Dans leur malheur, les ours blancs sont au moins épargnés d’une liquidatio­n radicale par les militaires. L’espèce figure dans le livre rouge, c’est-à-dire qu’elle est classée en voie d’extinction (interdicti­on formelle de tirer sur les animaux). Pour remédier au problème, les autorités russes ont décidé dimanche de dépêcher un groupe de spécialist­es de la faune arctique sur place. Ils devront éloigner les animaux de la localité en les endormant, puis en les transporta­nt. Mais «si l’ensemble des mesures d’effarement ne parvient pas à stopper les situations de conflit, l’abattage des animaux pourrait devenir le seul moyen d’assurer la sécurité des habitants», prévient l’administra­tion locale.

Or, déplacer les animaux est une opération coûteuse et complexe, selon le WWF, car il faut les emmener à grande distance. «Trente kilomètres, c’est insuffisan­t: ils reviendron­t vite là où se trouve la nourriture. Ce qu’il faut, c’est deux à trois heures de vol, à l’autre bout de l’île. Déplacer 50 ours n’est pas possible, mais on peut essayer avec le groupe des plus téméraires», explique Mikhaïl Stichov.

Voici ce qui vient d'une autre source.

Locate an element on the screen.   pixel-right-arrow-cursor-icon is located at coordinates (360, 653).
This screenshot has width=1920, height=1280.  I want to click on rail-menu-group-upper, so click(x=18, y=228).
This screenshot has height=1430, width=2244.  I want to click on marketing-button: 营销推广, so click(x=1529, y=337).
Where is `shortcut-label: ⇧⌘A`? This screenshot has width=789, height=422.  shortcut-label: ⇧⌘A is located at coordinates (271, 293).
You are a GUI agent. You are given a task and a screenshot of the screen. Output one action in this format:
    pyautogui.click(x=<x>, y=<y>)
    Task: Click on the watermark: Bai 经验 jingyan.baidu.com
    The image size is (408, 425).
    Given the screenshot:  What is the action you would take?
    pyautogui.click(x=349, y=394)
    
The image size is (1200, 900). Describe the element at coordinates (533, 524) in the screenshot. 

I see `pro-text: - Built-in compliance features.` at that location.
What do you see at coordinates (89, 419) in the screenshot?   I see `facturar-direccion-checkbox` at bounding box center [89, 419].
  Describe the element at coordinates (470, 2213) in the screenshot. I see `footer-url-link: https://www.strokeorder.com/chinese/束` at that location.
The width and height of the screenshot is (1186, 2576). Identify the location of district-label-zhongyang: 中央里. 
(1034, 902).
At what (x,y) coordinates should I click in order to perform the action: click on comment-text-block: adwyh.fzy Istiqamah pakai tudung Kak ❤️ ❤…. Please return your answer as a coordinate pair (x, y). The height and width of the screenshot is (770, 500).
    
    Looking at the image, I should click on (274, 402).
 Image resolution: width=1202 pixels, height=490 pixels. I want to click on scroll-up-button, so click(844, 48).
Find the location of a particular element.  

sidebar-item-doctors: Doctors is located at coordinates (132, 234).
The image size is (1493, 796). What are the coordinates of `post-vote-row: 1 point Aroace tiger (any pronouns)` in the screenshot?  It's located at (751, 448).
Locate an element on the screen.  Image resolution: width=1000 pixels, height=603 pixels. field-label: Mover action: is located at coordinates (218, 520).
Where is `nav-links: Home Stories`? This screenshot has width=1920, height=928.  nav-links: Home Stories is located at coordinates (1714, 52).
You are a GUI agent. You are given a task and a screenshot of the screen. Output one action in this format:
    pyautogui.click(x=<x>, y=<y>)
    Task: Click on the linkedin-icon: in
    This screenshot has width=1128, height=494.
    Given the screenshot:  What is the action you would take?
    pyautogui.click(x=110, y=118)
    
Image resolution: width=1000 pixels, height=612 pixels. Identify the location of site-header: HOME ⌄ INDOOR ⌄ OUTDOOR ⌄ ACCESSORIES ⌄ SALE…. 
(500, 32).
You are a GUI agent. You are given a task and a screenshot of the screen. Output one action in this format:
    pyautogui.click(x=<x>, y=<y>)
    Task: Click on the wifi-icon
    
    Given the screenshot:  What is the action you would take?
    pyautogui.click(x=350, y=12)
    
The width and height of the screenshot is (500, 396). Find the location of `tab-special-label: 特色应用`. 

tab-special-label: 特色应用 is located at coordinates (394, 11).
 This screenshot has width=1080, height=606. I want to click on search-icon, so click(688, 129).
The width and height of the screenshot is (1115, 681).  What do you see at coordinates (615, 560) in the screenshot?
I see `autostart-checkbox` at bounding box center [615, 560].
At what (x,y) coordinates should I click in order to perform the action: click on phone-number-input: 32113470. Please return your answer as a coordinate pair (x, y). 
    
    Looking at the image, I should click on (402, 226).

Malgré sa réputation de prédateur redoutable, l’ours blanc n’a tué que 20 personnes entre 1870 et 2014, dans toute la zone arctique pour un total de 73 incidents. Vingt pour cent des attaques ont eu lieu entre 2010 et 2014, mais pour l’instant les scientifiq­ues se gardent d’affirmer que la tendance est à la hausse.